### Exercise
A complete answer lists every line of the entries below where the string "agent" appears.

=-=-=

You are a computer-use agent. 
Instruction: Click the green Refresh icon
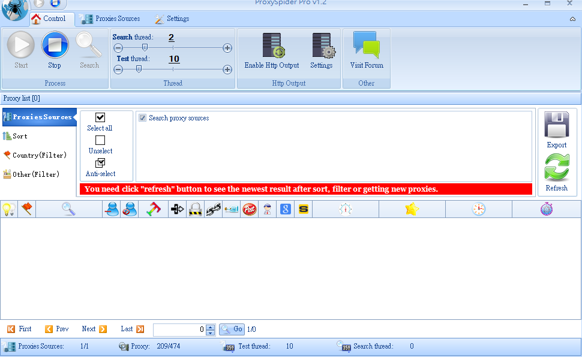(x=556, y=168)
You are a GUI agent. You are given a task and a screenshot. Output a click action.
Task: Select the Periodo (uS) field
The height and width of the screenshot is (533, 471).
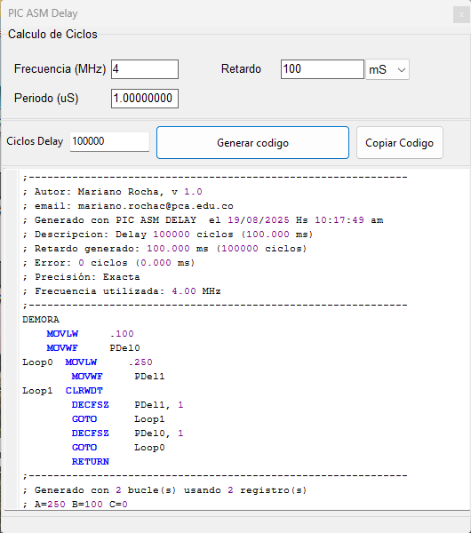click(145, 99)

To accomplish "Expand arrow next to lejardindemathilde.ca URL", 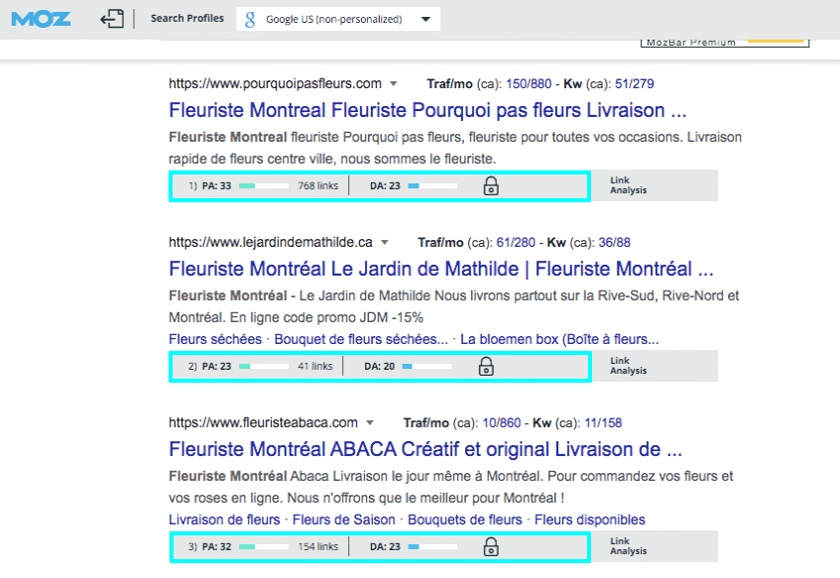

=-=-=

### Exercise response
You are a computer-use agent. 
You are a GUI agent. You are given a task and a screenshot. Output a click action.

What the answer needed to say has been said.